WHEREAS, the Parties entered into an Employment and Non-Competition Agreement (the “Agreement”) on or about April 1, 2007; and
WHEREAS, a question has arisen between the Parties with respect to the application and duration of §§6(e), 7, 8 and 9 of the Agreement; and
WHEREAS, the Parties wish to enter into this Addendum to clarify their intent and eliminate any ambiguity with respect to §§6(e), 7, 8 and 9 of the Agreement; and
WHEREAS, it is the intent of the Parties that all terms and conditions of the Agreement shall continue to remain in full force and effect, subject to the clarification set forth in this Addendum.

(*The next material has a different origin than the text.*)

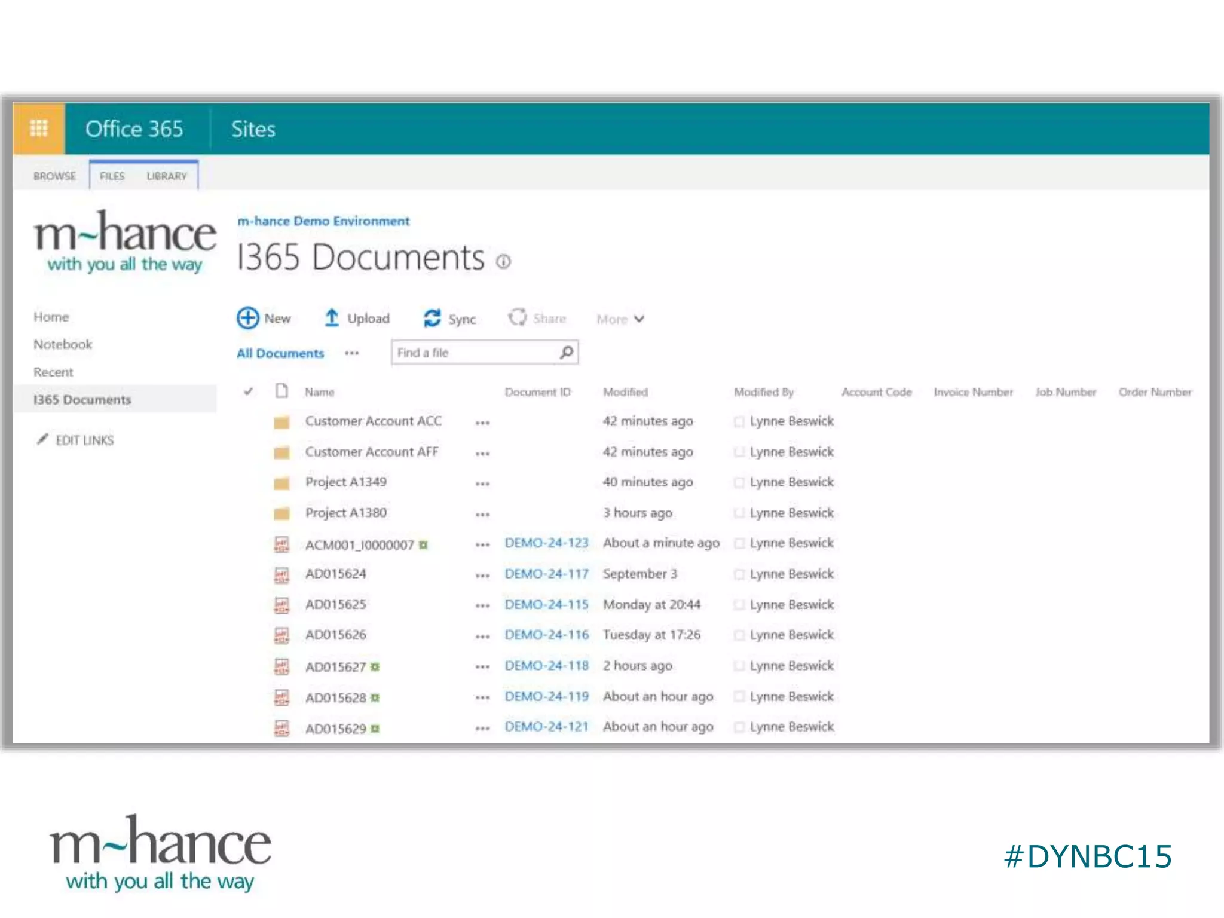
Task: Switch to the BROWSE ribbon tab
Action: pyautogui.click(x=54, y=176)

NOW, THEREFORE, it is hereby agreed as follows:
1. The above recitals are incorporated herein by reference, and are intended to be binding upon the Parties.
2. The Parties acknowledge and agree that it is the mutual intent of the Parties that the Employee’s rights and remedies upon termination set forth in §6(e) of the Agreement apply to the termination at any time of Employee’s employment by the Employer (and/or the Employer’s successors and/or assigns) without Cause pursuant to §6(c) or by the Employee with Good Reason pursuant to §6(d). Moreover, it is the Parties’ specific intent that the Employee’s rights and remedies upon termination set forth in §6(e) will survive the termination of the Agreement.

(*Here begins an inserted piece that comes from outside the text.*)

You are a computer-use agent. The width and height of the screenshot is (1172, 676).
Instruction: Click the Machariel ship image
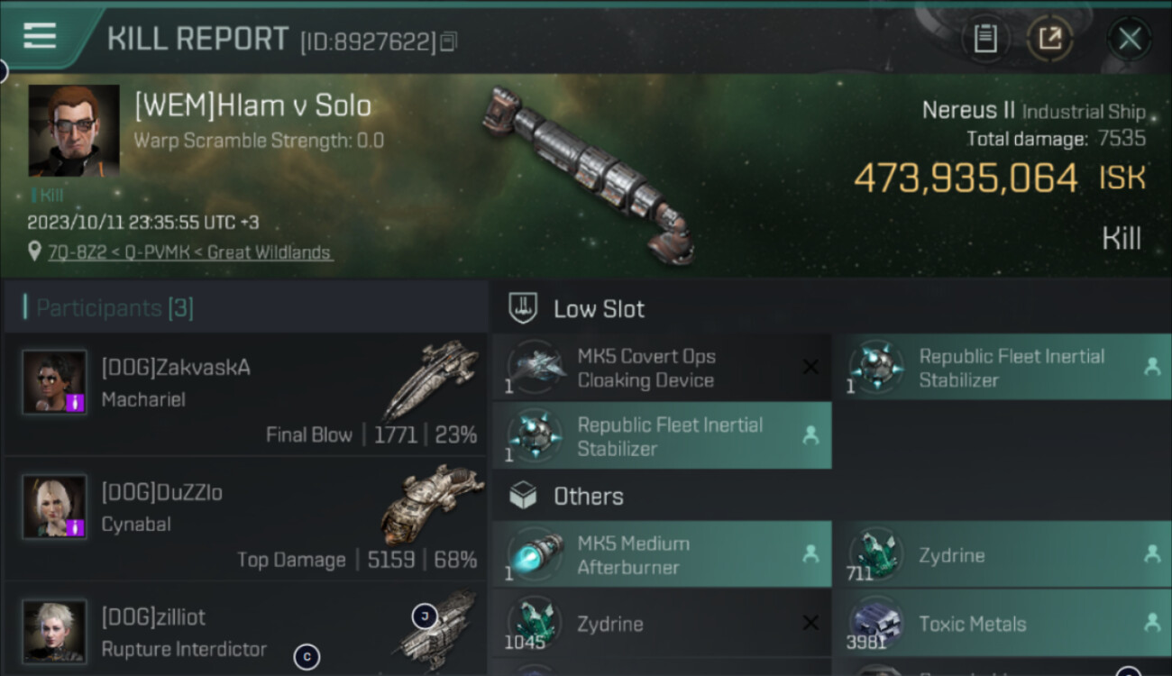coord(429,379)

3. The Parties acknowledge and agree that it is the mutual intent of the Parties that the Employee’s obligations to the Employer (and/or the Employer’s successors and/or assigns) set forth in §7 (Inventions; Assignment); §8 (Confidential Information); and §9 (Non-Competition) of the Agreement apply to the termination at any time of Employee’s employment with Employer (and/or the Employer’s successors and/or assigns). Moreover, it is the Parties’ specific intent that the Employee’s obligations to the Employer set forth in §7, §8 and §9 will survive the termination of the Agreement.
4. The Parties each acknowledge and agree that this Addendum is supported by the consideration set forth in the Agreement, which the Parties acknowledge to be good and valuable.
IN WITNESS WHEREOF, and intending to be legally bound hereby, the Parties hereto have caused this Agreement to be duly executed as of the date and year first above written.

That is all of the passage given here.